The above sketch is intended rather to draw attention to a people well worthy of study than to form an exhaustive account of their manners and customs. In language, in dress, in religion, and in customs, they represent in the nineteenth century a living picture of that peasantry amongst whom Christ went about doing good; and, indeed, the resemblance is equally striking when they are compared with the earlier inhabitants of the land, from the days of Samuel downwards; and the parallel is so remarkable that it seems justifiable to dub the Fellahîn by the simple title of “modern Canaanites.”
CHAPTER XXII.
THE BEDAWÎN.
THE last two chapters have been devoted to the settled population of the villages in Palestine, the antiquity of the race being evidenced by the language and customs. The peasantry must not be confounded with the Bedawîn or nomadic tribes, living in the uncultivated districts; for the two nations are quite separate branches of the Semitic people, and they themselves acknowledge the distinction. The Bedawi speaks with the greatest contempt of the Fellâh, and rarely, if ever, do intermarriages occur, as both sides would consider themselves degraded by the alliance. The Fellahîn call the nomadic people Arabs, and the nomads call themselves Bedawîn, both names being derived from their place of abode—the wild lands of the broad southern and eastern plateaux.

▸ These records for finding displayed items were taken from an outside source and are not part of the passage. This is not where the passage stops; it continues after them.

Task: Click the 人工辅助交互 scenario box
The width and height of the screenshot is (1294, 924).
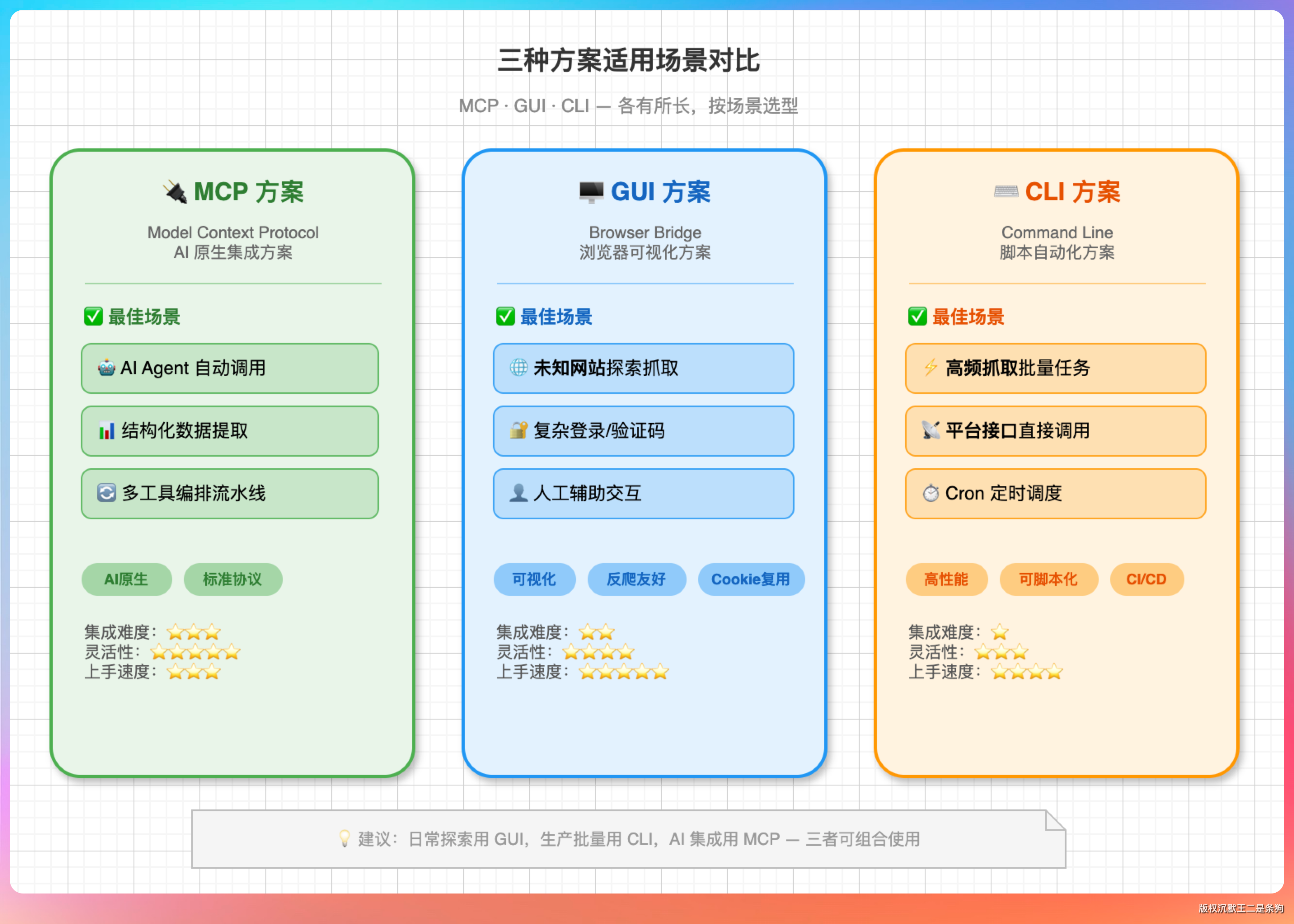Action: pos(643,493)
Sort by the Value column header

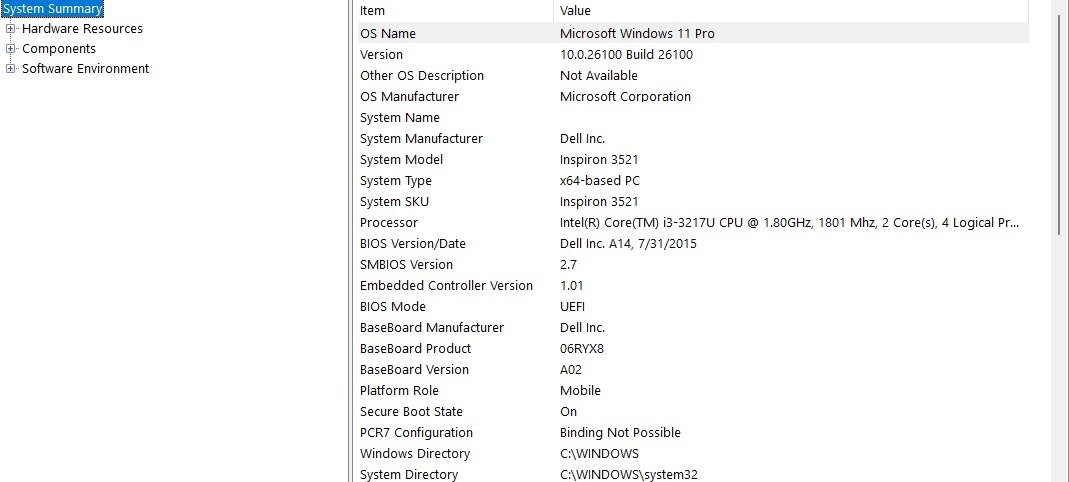791,10
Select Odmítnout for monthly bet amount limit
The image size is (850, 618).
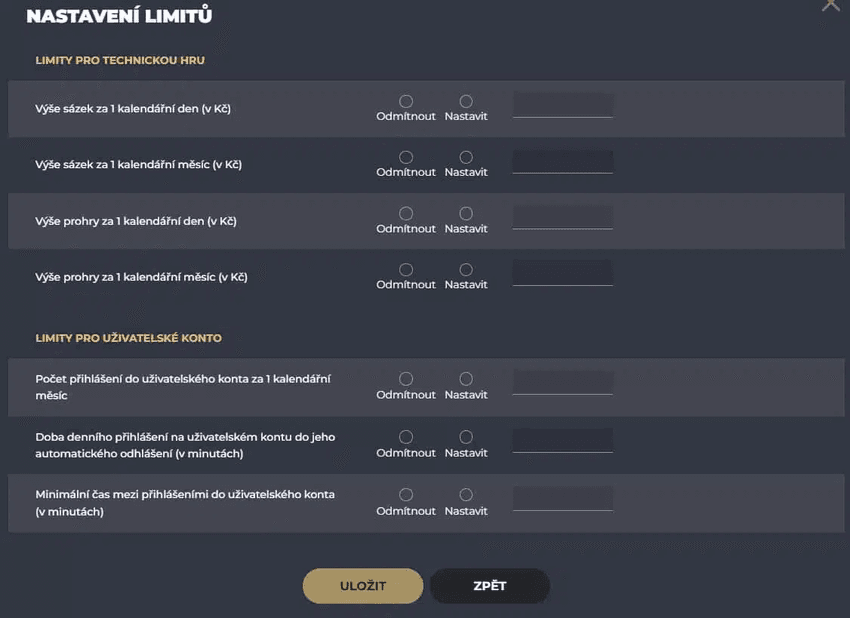(x=406, y=157)
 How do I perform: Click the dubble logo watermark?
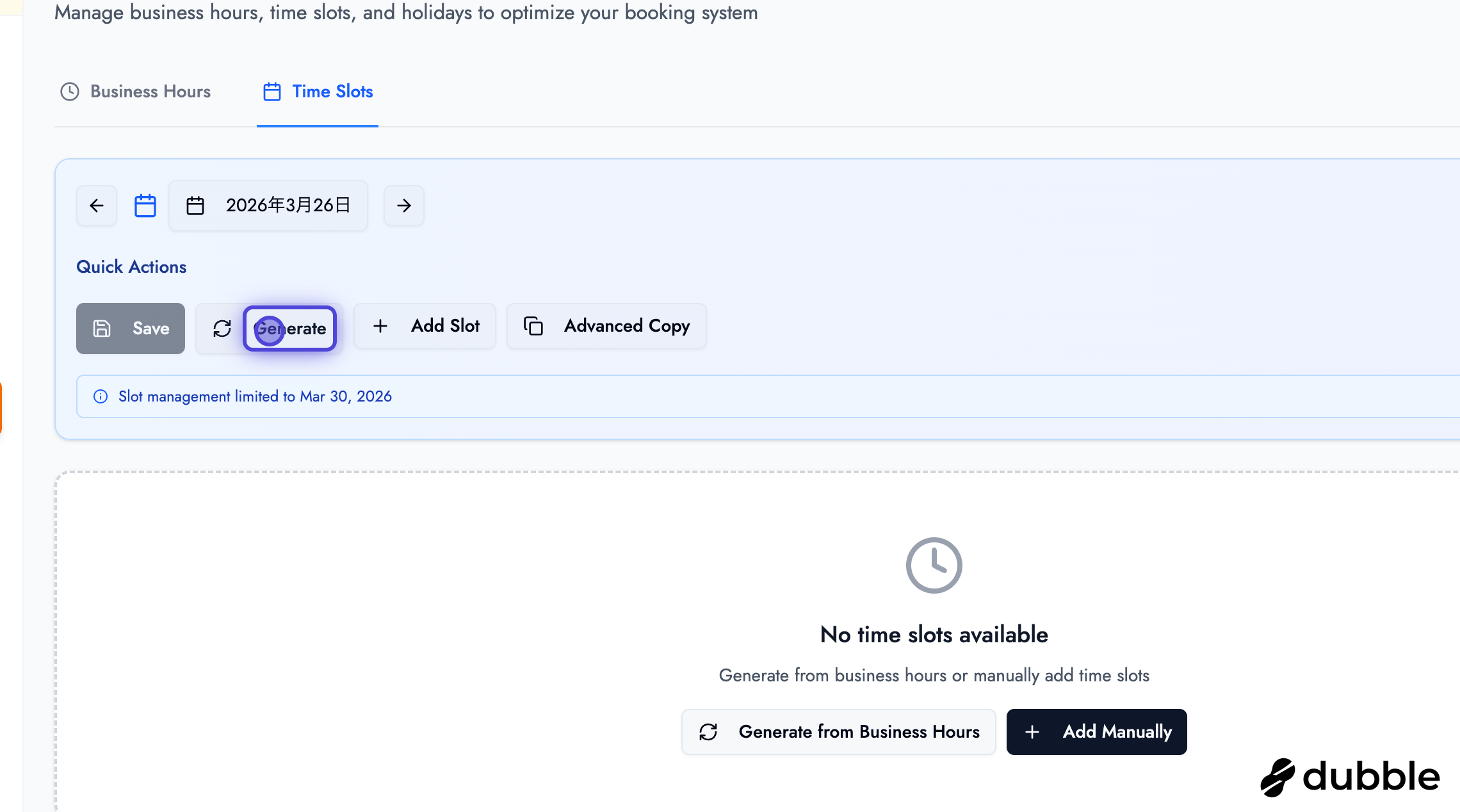coord(1350,777)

The narrow peninsula of cultivated hills, in which the settled population lives, is surrounded by the broad sea of desert, over which the Arab delights to roam. Thus from the great Moab plateau and from the mountains of Gilead, from the southern Desert of Wanderings, and from the western plain of Sharon, the wave of nomadic life is constantly lapping against the mountains of the Fellahîn. This wave has its ebb and flow, which even in the last five years has been very marked. In time of peace the Government is strong, and the Arabs are driven back to the deserts; but in time of war the outlying encampments of the great eastern and southern tribes encroach upon the village lands, and the armed horsemen extort blackmail from the border towns and hamlets. On the whole, however, the settled people seem to be gaining ground, and especially in Lower Galilee; in the Sharon Plain the Bedawîn are mere shadows of their forefathers, only a few miserable tents of degraded Arabs, whom the peasants call “cousins of the gipsies,” being left to represent the once powerful tribes which, under Akil Agha, were the terror of Palestine. These small encampments, surrounded as they are in Philistia by the arable land, resemble the pools left by the retreating tide on the shore of the sea, which, unless the wave return, must gradually disappear.
The time-honoured conflict between two races is noticed, as it is almost unnecessary to observe, in the Bible records. The Arabs are mentioned in the Old Testament (Neh. iv. 7), and the hosts of Midian, with their countless camels, were no doubt the ancestors of the modern Bedawîn. The nomadic people are most interesting to the student of the earlier Jewish history, before the consolidation of the nation in Samuel’s time; for if among the peasantry we find a vivid picture of the life and customs of the later period, it is from the Bedawîn that we learn most that can throw light on the Patriarchal times, and on the life of Abraham and of his immediate descendants.
A study of the Arabs is carried on under difficulties west of Jordan. The great tribes are found either east of the river, or in the desert of the Tih, and in order to form a really good estimate of Arab character, it would be necessary to live in these remote districts for many years, following the migrations of one of the great tribes. The Arabs of the Jordan Valley are probably not of pure blood, and seem in some cases to have been mixed up with negroes, flying to the deserts from Damascus and other towns. The tribes are very small and scattered; many are offshoots of the Sugr and ’Anezeh nations, whose countless tents stretch away far into the Eastern desert; others have migrated from the north, and one tribe—the Tâ’amireh—is of Fellâh origin, though now nomadic.